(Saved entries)
^^^^^^^^^^^^^^^^
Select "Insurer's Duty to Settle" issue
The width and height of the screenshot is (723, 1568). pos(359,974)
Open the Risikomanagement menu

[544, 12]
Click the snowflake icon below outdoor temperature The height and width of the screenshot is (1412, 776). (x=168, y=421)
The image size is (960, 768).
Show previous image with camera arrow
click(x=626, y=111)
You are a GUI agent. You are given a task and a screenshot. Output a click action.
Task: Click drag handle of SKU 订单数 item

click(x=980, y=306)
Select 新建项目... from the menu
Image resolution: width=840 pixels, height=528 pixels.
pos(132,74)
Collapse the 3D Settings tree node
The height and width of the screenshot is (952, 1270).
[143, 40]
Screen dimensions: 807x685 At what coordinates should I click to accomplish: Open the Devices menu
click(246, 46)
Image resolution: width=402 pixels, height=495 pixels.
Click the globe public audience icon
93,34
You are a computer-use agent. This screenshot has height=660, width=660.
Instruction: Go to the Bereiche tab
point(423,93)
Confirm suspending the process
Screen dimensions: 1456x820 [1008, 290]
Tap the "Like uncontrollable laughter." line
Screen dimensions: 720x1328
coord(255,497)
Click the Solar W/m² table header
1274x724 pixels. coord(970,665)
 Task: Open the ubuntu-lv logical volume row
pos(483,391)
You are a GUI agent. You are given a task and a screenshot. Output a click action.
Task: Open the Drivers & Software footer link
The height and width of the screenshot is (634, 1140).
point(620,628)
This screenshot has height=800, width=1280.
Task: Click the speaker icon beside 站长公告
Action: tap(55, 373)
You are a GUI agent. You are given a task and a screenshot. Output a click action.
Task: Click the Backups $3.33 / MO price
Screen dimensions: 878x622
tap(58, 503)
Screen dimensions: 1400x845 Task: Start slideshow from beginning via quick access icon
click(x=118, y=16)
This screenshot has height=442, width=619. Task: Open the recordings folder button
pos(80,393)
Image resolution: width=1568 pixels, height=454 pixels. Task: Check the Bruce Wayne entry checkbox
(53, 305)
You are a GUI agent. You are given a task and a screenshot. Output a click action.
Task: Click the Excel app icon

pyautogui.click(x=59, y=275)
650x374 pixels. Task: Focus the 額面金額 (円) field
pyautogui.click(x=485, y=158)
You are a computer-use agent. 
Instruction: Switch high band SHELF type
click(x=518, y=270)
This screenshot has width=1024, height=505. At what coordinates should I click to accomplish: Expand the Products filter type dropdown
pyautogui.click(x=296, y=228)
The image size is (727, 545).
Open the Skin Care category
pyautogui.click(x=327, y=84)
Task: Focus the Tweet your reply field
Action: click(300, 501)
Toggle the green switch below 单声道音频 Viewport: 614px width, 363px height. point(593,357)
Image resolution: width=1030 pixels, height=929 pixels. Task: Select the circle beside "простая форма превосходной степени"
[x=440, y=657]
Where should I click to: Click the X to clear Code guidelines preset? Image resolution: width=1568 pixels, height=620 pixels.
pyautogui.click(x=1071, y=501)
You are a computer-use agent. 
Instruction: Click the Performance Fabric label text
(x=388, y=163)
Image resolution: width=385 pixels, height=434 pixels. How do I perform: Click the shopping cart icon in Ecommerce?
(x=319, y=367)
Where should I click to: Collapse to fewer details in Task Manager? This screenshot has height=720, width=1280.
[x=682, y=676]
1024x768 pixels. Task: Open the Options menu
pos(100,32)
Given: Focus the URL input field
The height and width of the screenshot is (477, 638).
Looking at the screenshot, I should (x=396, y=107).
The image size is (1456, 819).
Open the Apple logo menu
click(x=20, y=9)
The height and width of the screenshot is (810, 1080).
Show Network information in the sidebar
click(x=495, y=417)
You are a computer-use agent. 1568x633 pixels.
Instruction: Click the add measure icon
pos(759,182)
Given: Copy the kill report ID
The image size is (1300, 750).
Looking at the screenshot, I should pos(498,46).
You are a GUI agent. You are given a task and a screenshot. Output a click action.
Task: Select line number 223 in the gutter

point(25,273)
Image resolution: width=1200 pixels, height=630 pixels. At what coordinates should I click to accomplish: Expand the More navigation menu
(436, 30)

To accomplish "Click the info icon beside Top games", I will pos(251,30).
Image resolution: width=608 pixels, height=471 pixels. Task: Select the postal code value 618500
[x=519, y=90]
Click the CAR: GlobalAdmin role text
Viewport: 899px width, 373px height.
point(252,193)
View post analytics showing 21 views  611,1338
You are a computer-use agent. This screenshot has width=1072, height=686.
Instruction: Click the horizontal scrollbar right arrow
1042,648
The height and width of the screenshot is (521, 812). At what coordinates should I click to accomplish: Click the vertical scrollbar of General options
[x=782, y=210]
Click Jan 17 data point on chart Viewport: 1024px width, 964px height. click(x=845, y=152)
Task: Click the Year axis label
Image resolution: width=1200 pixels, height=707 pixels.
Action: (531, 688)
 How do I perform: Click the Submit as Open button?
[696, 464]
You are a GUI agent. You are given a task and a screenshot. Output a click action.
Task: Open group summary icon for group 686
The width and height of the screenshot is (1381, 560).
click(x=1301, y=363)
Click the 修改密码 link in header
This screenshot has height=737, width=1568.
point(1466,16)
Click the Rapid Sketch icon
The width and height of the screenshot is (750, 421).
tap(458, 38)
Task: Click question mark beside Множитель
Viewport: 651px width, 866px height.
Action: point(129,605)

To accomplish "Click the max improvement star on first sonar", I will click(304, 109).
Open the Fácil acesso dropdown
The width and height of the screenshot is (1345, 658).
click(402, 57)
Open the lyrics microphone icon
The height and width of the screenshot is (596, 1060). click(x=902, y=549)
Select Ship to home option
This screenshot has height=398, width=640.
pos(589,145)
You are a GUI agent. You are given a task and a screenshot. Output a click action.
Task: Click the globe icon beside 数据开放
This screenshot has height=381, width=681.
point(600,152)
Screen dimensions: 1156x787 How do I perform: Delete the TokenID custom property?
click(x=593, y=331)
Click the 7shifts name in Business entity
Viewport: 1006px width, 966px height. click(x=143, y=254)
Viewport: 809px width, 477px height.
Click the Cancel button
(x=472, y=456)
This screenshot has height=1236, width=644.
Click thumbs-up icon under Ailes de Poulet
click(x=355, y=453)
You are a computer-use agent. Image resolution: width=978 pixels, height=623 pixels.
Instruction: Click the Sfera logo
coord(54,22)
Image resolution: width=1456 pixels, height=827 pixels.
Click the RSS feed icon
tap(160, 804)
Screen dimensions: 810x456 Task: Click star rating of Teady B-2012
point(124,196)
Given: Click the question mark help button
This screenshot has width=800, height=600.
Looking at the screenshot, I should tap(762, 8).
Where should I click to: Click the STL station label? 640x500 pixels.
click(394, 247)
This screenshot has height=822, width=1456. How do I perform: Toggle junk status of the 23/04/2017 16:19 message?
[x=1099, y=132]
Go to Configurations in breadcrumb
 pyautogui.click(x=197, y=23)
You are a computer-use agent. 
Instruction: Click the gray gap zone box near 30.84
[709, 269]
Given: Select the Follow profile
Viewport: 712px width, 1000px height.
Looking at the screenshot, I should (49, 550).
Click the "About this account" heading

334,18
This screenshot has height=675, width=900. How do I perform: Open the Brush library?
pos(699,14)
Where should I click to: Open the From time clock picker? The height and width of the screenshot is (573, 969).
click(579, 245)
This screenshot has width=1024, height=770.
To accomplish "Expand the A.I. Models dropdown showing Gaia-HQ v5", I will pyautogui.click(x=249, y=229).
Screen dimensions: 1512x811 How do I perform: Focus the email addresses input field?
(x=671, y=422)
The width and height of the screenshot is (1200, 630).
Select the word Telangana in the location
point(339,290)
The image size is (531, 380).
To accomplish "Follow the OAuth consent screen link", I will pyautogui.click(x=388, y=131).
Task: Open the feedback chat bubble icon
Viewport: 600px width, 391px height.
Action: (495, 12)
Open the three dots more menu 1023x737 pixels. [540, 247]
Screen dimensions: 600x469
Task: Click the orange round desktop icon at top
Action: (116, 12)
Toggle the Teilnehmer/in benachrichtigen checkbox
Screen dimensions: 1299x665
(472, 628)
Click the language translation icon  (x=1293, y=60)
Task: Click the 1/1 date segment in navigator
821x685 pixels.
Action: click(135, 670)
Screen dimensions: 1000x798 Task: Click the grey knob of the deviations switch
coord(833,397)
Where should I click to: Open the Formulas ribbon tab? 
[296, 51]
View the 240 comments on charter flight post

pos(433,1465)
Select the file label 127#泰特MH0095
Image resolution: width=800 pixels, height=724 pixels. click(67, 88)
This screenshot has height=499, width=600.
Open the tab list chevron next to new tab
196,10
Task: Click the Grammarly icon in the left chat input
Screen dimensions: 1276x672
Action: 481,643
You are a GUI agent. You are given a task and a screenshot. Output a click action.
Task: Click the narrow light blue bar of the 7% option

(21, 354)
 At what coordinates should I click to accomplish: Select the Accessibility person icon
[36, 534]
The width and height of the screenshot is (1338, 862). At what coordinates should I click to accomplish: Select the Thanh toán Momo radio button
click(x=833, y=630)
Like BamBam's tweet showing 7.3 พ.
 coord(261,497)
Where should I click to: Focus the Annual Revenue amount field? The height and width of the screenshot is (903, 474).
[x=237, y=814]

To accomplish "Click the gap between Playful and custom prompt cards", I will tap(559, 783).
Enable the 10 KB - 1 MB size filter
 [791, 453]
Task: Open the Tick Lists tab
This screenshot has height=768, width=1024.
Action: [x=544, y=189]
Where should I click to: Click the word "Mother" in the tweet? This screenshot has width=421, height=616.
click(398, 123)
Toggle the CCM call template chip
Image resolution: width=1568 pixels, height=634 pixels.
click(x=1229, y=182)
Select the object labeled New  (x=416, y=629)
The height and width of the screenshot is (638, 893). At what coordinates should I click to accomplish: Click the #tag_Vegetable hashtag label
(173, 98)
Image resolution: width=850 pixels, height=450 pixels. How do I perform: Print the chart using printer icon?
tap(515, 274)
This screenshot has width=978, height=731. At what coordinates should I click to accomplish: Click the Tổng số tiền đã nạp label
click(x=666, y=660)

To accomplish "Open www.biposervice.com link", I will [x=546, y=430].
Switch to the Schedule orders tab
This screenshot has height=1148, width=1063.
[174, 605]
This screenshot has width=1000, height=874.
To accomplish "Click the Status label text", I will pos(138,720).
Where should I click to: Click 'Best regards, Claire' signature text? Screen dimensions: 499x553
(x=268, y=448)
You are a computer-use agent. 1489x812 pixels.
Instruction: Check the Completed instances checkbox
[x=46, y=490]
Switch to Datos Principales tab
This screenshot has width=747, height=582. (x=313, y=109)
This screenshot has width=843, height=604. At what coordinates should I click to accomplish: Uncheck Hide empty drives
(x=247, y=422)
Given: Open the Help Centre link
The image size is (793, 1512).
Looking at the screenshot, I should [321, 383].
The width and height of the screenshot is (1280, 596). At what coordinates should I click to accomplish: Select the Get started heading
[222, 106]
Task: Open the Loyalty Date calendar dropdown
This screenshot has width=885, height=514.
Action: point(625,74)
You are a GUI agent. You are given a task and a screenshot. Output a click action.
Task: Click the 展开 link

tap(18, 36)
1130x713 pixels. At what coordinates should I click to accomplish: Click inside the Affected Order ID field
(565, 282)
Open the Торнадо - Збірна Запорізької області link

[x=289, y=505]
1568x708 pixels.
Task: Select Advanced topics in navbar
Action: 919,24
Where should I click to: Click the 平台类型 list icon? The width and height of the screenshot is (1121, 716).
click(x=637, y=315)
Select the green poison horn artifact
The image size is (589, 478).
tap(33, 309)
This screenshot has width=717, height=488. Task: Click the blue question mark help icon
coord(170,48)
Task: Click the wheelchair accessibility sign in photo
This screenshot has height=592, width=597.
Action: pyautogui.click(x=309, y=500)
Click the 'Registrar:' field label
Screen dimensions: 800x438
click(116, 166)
^^^^^^^^^^^^^^^^
Write out word for word only the lines from the start of the entries down to the line with "Select 新建项目... from the menu", please, including both ends.

◆ **Expected answer**
Select "Insurer's Duty to Settle" issue
The width and height of the screenshot is (723, 1568). pos(359,974)
Open the Risikomanagement menu

[544, 12]
Click the snowflake icon below outdoor temperature The height and width of the screenshot is (1412, 776). (x=168, y=421)
The image size is (960, 768).
Show previous image with camera arrow
click(x=626, y=111)
You are a GUI agent. You are given a task and a screenshot. Output a click action.
Task: Click drag handle of SKU 订单数 item

click(x=980, y=306)
Select 新建项目... from the menu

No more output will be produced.